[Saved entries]
★ ★ ★

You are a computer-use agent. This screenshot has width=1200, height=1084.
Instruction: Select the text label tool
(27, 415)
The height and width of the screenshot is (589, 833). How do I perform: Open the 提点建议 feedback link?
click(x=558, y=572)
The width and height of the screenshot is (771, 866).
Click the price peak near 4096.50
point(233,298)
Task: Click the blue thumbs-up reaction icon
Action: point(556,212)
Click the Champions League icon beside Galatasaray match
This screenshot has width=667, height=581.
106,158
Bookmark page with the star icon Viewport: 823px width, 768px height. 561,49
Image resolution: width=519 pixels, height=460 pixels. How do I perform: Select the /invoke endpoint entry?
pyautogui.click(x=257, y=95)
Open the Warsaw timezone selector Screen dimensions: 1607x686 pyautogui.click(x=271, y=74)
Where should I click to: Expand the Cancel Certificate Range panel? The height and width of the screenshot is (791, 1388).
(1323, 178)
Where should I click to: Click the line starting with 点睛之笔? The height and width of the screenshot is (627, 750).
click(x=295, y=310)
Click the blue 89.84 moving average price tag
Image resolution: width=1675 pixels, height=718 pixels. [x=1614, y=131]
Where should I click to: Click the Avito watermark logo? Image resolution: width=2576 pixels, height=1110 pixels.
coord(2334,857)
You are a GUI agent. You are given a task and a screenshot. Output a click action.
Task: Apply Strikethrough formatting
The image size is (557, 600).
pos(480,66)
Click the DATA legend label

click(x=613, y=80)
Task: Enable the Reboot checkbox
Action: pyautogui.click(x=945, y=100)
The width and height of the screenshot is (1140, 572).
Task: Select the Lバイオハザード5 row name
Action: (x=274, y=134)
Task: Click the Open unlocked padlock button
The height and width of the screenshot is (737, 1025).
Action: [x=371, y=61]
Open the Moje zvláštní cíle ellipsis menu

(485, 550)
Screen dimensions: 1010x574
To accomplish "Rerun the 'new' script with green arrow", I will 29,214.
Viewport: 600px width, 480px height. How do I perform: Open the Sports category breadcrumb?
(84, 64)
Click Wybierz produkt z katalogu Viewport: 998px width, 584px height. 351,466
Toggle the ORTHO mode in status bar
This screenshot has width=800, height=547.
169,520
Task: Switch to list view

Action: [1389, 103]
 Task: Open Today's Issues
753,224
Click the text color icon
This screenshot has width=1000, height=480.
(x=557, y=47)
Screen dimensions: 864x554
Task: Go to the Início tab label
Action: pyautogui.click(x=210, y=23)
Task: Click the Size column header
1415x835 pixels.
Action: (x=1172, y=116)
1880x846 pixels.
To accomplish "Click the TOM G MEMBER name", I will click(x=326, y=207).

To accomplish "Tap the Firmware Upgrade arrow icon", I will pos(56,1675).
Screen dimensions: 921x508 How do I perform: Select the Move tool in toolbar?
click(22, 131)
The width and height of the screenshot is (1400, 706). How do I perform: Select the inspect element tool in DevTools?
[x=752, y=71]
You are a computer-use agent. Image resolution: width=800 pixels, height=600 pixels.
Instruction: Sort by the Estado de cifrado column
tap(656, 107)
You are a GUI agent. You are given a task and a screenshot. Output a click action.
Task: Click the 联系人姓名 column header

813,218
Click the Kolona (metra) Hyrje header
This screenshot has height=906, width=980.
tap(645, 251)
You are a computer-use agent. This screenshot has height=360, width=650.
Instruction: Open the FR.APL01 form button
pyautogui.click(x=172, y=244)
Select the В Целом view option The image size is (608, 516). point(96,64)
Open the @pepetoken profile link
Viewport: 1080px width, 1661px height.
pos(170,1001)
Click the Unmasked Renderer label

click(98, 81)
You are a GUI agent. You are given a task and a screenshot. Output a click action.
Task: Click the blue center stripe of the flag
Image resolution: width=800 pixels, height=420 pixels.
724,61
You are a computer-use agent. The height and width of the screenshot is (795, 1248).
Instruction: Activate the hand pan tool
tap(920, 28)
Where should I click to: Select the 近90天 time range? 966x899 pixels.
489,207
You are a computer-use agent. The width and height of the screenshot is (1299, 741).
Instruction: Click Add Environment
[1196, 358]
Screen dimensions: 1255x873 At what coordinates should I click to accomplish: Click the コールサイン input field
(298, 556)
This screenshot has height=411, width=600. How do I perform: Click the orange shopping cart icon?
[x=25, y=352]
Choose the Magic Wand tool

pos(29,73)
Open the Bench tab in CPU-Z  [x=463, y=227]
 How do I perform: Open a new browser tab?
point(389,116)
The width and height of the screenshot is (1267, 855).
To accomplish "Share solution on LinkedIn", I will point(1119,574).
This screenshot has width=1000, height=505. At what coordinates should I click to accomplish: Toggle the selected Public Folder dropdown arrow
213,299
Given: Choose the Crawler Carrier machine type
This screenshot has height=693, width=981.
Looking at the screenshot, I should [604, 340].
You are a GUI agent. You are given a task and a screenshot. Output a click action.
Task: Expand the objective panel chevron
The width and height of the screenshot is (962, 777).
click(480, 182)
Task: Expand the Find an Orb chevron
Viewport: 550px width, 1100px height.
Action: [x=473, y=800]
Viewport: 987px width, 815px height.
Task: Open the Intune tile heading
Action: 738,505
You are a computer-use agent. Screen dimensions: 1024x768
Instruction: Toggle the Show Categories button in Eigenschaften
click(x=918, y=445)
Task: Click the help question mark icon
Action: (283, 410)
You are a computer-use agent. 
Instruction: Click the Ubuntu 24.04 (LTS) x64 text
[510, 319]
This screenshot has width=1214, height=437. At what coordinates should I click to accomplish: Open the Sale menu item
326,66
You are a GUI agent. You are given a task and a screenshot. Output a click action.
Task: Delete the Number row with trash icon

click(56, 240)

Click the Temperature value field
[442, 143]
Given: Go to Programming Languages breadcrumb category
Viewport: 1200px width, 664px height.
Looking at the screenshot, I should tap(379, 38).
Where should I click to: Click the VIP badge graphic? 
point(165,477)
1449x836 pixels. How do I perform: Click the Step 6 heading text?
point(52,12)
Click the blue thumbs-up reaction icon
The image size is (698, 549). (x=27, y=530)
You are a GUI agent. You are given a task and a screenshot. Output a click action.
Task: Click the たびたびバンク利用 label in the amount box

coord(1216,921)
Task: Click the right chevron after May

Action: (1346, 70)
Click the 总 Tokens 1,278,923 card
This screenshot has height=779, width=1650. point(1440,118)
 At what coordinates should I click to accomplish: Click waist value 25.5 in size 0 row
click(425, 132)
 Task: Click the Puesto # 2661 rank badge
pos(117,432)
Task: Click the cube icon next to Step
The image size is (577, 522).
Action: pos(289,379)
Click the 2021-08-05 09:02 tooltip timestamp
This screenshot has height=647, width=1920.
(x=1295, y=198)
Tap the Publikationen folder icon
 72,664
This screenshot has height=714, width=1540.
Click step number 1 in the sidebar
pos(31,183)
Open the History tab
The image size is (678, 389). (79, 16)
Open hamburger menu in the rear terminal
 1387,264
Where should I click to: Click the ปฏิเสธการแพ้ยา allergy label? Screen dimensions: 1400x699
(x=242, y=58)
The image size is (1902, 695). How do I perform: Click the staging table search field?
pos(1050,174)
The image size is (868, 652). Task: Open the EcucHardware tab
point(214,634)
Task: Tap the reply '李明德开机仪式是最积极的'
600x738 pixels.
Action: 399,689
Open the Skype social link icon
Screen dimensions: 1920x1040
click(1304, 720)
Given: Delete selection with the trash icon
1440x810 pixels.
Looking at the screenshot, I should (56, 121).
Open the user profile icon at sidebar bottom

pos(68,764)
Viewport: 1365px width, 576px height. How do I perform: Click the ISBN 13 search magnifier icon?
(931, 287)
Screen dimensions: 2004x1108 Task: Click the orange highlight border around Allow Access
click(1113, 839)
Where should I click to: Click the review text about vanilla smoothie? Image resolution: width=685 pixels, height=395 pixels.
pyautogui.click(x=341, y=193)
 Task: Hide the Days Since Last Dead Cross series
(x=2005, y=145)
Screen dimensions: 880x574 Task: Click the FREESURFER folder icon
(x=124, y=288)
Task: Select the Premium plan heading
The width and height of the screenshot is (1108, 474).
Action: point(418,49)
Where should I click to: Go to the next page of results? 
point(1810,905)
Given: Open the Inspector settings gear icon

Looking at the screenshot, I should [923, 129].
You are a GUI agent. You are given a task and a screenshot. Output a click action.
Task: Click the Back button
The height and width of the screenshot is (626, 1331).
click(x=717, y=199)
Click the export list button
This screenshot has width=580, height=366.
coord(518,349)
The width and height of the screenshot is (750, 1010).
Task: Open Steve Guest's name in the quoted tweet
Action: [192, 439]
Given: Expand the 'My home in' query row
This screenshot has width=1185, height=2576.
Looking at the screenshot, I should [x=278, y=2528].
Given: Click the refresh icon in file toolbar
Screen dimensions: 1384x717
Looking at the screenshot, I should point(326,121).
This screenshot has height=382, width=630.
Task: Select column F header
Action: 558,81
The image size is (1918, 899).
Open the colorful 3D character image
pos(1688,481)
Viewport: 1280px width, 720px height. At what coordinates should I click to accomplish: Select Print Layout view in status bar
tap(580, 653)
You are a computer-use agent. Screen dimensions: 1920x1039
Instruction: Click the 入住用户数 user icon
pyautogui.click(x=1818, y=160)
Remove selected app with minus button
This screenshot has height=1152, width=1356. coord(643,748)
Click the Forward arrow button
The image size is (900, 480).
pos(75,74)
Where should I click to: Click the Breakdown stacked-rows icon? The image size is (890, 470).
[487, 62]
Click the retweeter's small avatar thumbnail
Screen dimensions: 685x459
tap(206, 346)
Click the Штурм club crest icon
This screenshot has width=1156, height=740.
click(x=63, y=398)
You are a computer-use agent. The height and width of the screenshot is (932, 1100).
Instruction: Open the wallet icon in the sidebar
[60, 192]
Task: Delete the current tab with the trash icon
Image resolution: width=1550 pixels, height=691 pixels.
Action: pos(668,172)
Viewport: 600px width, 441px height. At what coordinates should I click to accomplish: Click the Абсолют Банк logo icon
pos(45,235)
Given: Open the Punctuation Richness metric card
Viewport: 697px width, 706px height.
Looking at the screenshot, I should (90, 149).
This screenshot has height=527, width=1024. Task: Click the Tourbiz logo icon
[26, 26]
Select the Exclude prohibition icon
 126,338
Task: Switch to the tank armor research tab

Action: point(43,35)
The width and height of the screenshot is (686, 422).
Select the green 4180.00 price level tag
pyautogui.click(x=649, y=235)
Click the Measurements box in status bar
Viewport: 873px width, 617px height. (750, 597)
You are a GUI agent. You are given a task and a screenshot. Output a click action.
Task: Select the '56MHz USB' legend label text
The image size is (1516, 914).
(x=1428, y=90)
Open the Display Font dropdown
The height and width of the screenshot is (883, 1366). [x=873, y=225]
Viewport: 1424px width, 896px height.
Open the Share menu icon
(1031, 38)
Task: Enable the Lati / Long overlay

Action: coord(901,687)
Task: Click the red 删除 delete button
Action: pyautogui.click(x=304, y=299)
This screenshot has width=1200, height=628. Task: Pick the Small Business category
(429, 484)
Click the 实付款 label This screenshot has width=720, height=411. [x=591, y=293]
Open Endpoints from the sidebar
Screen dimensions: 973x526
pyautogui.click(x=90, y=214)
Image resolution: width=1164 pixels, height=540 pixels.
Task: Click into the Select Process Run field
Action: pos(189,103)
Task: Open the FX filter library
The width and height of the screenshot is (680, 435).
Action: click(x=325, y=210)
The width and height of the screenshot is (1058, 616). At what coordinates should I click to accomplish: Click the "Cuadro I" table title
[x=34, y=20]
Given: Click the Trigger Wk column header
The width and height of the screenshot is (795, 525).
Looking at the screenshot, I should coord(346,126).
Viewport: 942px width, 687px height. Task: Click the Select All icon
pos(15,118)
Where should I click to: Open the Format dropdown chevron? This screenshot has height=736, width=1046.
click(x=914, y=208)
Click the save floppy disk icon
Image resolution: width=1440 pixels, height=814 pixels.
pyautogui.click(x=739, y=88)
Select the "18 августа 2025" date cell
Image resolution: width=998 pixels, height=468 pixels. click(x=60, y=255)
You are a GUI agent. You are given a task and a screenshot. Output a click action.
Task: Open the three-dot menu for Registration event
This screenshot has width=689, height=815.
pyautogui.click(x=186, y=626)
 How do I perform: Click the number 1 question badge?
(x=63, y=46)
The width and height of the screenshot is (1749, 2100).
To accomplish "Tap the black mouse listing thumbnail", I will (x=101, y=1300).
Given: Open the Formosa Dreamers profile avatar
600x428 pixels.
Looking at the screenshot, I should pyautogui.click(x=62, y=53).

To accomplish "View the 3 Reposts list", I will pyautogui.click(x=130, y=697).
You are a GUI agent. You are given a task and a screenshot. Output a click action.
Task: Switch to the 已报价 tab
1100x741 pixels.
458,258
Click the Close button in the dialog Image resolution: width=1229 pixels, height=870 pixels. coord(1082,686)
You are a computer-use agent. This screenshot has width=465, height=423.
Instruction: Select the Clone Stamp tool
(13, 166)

★ ★ ★

TRY IT:
All lines above from the one with "Viewport: 1080px width, 1661px height." to the one with "The width and height of the screenshot is (1267, 855).", inclusive, should be copied exactly, and no other lines.

EXERCISE SOLUTION:
Viewport: 1080px width, 1661px height.
pos(170,1001)
Click the Unmasked Renderer label

click(98, 81)
You are a GUI agent. You are given a task and a screenshot. Output a click action.
Task: Click the blue center stripe of the flag
Image resolution: width=800 pixels, height=420 pixels.
724,61
You are a computer-use agent. The height and width of the screenshot is (795, 1248).
Instruction: Activate the hand pan tool
tap(920, 28)
Where should I click to: Select the 近90天 time range? 966x899 pixels.
489,207
You are a computer-use agent. The width and height of the screenshot is (1299, 741).
Instruction: Click Add Environment
[1196, 358]
Screen dimensions: 1255x873 At what coordinates should I click to accomplish: Click the コールサイン input field
(298, 556)
This screenshot has height=411, width=600. How do I perform: Click the orange shopping cart icon?
[x=25, y=352]
Choose the Magic Wand tool

pos(29,73)
Open the Bench tab in CPU-Z  [x=463, y=227]
 How do I perform: Open a new browser tab?
point(389,116)
The width and height of the screenshot is (1267, 855).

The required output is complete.